Reading passage:

Half of all US attack submarines are deployed in the Pacific theatre. Pottinger and his supporters want that share to increase and talk about using the submarines to ‘sink China’s navy’. The US and its allies regularly hold massive military exercises in the Pacific. In March, Taiwan’s then defence minister, Chiu Kuo-cheng, confirmed that small numbers of US troops had been sent to the Taiwan-controlled Kinmen Islands, three miles from China’s coast. In November 2023, Taiwan’s national security adviser, Wellington Koo, said the US was ‘using all possible ways to help’ Taiwan, including training military forces and ‘build-up of asymmetric fighting capabilities’. In February this year, the State Department approved the transfer to Taiwan of the Advanced Tactical Data Link System, a military communications network used by Nato which would allow Taiwanese armed forces to communicate more easily with the US military. Last July, the US announced it would provide Taiwan with $345 million of arms from its own stockpiles. Taiwan has $14 billion of US military equipment on order.

Apart from the pronouncements of American defence intellectuals, there is no demonstrable evidence that a Chinese attack on Taiwan is imminent. China hawks point to Beijing’s shipbuilding programme and increased military spending. In this they follow the traditional logic of official hypocrisy: their arms build-up is conclusive evidence of malign intentions; ours is a defensive measure designed to prevent war. China’s political system makes it very difficult to divine the thinking at the top. But so far, China’s political strategy towards Taiwan has been one of passive pressure. China has sought to foreclose the possibility that Taiwan will declare formal independence, but it has not sought to force unification. After Biden and Xi met in San Francisco in November 2023, a US official recounted that Xi was exasperated by talk on the American side of invasion plans for Taiwan, and had ‘basically said there are no such plans’. On 15 June, the Financial Times reported that at a meeting with Ursula von der Leyen last year, Xi had said the US was ‘trying to trick China into invading Taiwan, but that he would not take the bait’.

Your tasks:
**1.** Answer these questions from the passage on US-China tensions over Taiwan.
(a) How much US military equipment does Taiwan have on order?
(b) Who confirmed that small numbers of US troops had been sent to the Kinmen Islands?
(c) According to the Financial Times report of 15 June, what did Xi say the US was trying to do?
**2.** Carry the passage on US-China tensions over Taiwan forward from its final sentence.

Supplied material:

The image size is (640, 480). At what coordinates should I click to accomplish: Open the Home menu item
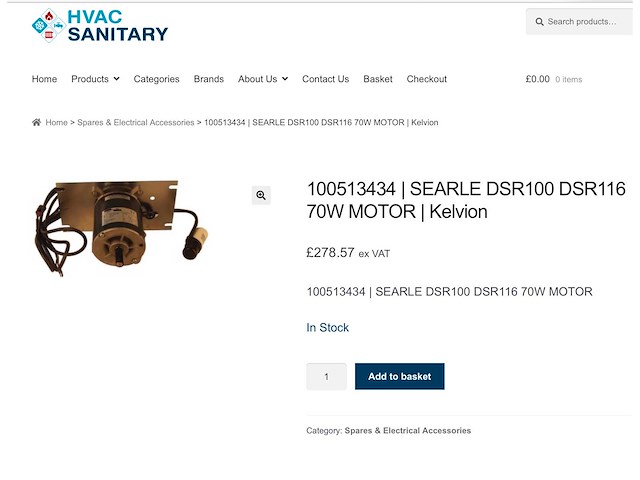(44, 79)
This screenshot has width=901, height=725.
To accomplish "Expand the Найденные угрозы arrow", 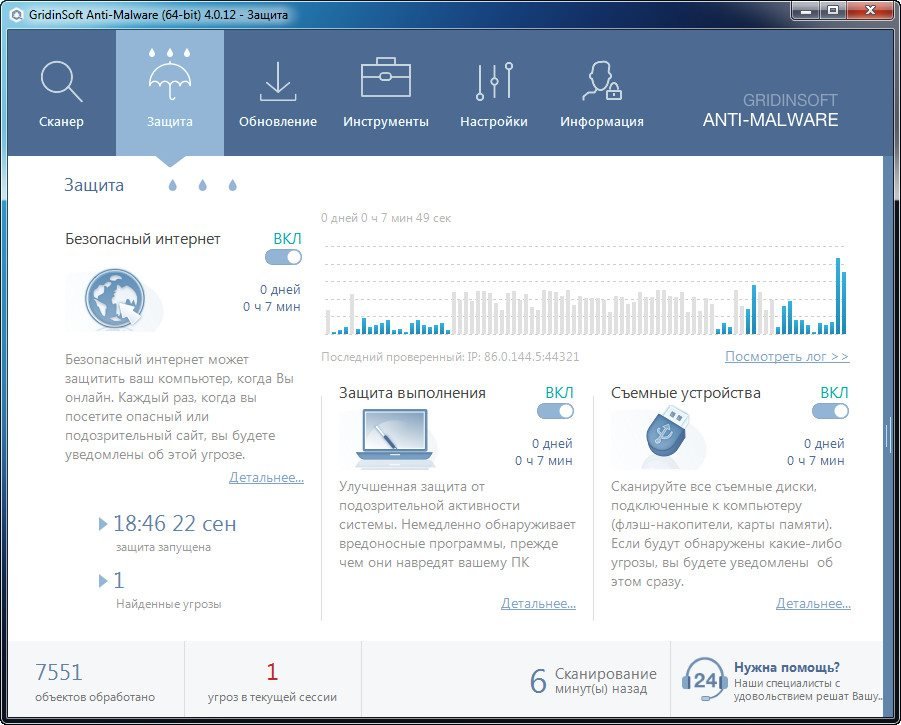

Answers:
**1.**
(a) $14 billion.
(b) Chiu Kuo-cheng, Taiwan's then defence minister.
(c) Trick China into invading Taiwan.

**2.**
Xi may well be dissembling. But most Taiwan experts do not believe China is about to attempt an amphibious invasion. Many are doubtful that China could even pull off a more limited, and more likely, naval blockade to put pressure on Taipei. At the Future of Asia conference in Tokyo on 24 May, Malaysia’s former prime minister Mahathir Mohamad said: ‘Unfortunately, America likes to see a confrontation between Taiwan and China … For us, there is no necessity.’ Chinese leaders may sometimes make obstreperous territorial claims, he said, ‘but they don’t do anything.’ David Daokui Li, the director of the Centre for China in the World Economy at Tsinghua University, has argued that, ‘facing the increasingly hawkish stance of the United States’, the consensus within China is ‘to respect and negotiate with the United States … but stand firm and not give in on issues of long-term interest to China’ – including Taiwan.

Pottinger’s former deputy on the National Security Council, Ivan Kanapathy, has pointed out that ‘avoiding war between the United States and China is relatively easy.’ The problem is to avoid war while also ‘protecting substantial US interests’. In a sane world, avoiding a Sino-US war would be an overriding priority. A global crisis over Taiwan would be a disaster for the world. Yet in their talk of Wehrmachts and victory, supporters of a war with China appear to yearn for that disaster. Perhaps it’s because their discussions and designs all seem to take place in an alternate dimension – one in which nuclear weapons don’t exist.